10 часов 10 минут. Досье начинается с именного указателя. Много знакомых имен: Катуш, Бабица, куча Эстерхази, дядюшка Питю. Содержание: сто пятьдесят документов, 375 листов. Дело окончено 9 августа 1965 года, но есть в нем еще и заключительная справка, датированная 26 июля 1977 года. Прочитав ее, я побагровел и едва не лишился сознания. Никогда не подозревал, что тело способно на такую реакцию. Негласный сотрудник под конспиративным именем Чанади был завербован в качестве агента (и проч.) в марте 1957 г. — с помощью компрометирующих материалов. Что такое? Что это могло быть?

Сегодня последний рабочий день перед отъездом в Берлин, поэтому я беспорядочно, не в силах остановиться, листаю досье, пытаясь вообразить тогдашнюю нашу (детскую) жизнь с этой точки зрения. Что из этого следует? Из этой трясины, из этой грязи и смази? На входе — одна, даже несколько человеческих жизней, на выходе — ничего?


До чего же обманчиво то, что мы видим перед глазами (моего отца).


17 февраля 2000 года, четверг

Вчера поговорить с М. в Архиве не удалось. Позвонил ему полчаса назад, сказали — перезвонит. При каждом звонке я так нервно и истерически вскакиваю, что… не хотел бы я сейчас видеть себя в зеркале.

В сердце, на сердце у меня постоянно что-то тяжелое, независимо от конкретного настроения. Я несколько изменился.

Только что получил по почте вырезку из «Frankfurter Allgemeine Zeitung» — рецензию, в которой можно прочесть, как беззаботно и элегантно лавирую я среди человеческих драм и исторических катаклизмов и бог знает среди чего еще…


Говорил с М. То ли это влияние телефона, то ли мучающей меня мании преследования, но мне показалось, что он был холоднее обычного. Из заготовленных фраз я произнес лишь одну, но не до конца. Я внимательно просмотрел первое… Слово «досье» не приходило мне в голову… я стал заикаться и что-то мычать. Наверное, это «топтание» вокруг слова звучало по телефону очень по-человечески… Я сказал, что приду к ним позднее, и поблагодарил за помощь. Это наш долг.

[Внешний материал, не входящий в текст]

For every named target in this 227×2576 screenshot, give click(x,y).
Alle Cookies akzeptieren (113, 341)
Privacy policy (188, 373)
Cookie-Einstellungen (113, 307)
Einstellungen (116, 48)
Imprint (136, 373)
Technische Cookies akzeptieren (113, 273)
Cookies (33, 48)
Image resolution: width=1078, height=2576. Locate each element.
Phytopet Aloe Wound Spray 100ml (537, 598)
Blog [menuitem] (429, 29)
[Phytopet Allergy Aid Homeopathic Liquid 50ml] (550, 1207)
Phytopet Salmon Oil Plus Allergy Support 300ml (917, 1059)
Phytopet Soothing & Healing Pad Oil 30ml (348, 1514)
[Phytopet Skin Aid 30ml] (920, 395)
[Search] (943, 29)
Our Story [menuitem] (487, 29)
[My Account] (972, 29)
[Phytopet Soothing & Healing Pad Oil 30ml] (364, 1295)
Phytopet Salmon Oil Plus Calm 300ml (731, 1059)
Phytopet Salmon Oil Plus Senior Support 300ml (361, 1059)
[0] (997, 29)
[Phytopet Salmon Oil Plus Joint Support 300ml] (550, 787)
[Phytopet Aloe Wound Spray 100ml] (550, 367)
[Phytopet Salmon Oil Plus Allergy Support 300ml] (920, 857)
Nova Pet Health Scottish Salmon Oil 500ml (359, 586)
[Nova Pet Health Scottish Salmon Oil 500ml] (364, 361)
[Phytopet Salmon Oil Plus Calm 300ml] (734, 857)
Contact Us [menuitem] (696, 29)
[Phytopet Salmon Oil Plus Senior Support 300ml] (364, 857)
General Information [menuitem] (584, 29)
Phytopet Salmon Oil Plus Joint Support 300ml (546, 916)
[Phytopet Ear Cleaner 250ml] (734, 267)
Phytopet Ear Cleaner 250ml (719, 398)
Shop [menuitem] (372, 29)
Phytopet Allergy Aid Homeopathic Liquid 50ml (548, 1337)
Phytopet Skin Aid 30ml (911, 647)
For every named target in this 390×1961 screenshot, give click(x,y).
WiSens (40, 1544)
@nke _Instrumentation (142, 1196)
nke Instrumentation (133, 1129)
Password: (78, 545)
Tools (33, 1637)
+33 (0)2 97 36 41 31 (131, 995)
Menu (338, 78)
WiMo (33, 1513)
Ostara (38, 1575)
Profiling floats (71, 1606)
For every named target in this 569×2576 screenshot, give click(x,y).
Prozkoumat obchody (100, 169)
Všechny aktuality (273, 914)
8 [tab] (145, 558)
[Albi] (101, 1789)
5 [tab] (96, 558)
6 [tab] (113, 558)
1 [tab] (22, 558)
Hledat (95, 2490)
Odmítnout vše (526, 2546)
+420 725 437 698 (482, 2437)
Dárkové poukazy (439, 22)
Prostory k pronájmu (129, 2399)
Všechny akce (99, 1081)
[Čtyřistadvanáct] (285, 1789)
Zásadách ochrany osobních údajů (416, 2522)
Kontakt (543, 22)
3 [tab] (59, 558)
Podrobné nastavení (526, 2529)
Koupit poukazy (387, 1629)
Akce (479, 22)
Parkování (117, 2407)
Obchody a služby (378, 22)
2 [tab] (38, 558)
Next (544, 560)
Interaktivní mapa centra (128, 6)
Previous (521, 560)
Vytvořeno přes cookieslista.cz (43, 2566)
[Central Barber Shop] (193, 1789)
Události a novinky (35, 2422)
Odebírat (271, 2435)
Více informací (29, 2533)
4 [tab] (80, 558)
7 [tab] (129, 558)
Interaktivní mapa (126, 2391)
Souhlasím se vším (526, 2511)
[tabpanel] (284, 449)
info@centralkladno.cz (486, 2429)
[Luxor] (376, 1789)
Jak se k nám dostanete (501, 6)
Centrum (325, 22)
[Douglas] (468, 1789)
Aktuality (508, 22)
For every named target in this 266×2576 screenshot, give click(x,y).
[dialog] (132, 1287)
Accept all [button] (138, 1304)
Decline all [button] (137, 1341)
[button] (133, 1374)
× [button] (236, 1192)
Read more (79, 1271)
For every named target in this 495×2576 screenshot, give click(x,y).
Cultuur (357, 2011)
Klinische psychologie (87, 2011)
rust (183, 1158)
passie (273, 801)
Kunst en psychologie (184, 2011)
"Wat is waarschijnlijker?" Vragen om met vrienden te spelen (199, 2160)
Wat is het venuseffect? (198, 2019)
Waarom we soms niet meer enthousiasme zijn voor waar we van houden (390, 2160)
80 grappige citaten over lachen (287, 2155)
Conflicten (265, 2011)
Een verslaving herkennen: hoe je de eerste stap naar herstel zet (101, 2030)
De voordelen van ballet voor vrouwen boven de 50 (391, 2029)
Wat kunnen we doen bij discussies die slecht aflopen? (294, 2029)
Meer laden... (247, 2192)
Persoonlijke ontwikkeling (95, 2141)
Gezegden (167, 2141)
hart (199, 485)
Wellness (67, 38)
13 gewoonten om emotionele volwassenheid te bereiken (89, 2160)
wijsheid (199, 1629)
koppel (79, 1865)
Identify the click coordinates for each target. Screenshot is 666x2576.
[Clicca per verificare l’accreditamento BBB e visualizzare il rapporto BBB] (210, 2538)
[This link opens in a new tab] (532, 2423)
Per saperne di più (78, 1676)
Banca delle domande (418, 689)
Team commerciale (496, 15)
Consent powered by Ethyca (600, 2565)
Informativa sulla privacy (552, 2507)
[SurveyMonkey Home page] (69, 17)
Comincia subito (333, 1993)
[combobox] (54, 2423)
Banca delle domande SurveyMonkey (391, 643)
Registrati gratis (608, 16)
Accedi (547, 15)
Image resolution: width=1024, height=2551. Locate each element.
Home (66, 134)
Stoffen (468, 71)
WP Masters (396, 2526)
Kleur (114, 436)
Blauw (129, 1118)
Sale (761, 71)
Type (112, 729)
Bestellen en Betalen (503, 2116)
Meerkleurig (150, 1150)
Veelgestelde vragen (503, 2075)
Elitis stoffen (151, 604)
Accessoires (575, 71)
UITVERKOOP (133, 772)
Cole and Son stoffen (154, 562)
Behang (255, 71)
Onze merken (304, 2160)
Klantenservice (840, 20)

Мне приходит на ум — отныне это выражение, как и с., и ж. с., я буду писать сокращенно (м. п. у.), тем самым обозначая некий автоматизм, ибо мысли приходят мне в голову бесконтрольно, так действует сейчас организм, точнее мой мозг, иными словами, я хочу показать себя не как сознательное существо, а как нечто живое, как наделенное речью животное. М. п. у., что неплохо бы разузнать, сколько аристократов стало стукачами. Но это означало бы, что я пытаюсь обелить отца. Нет. Обелять не буду.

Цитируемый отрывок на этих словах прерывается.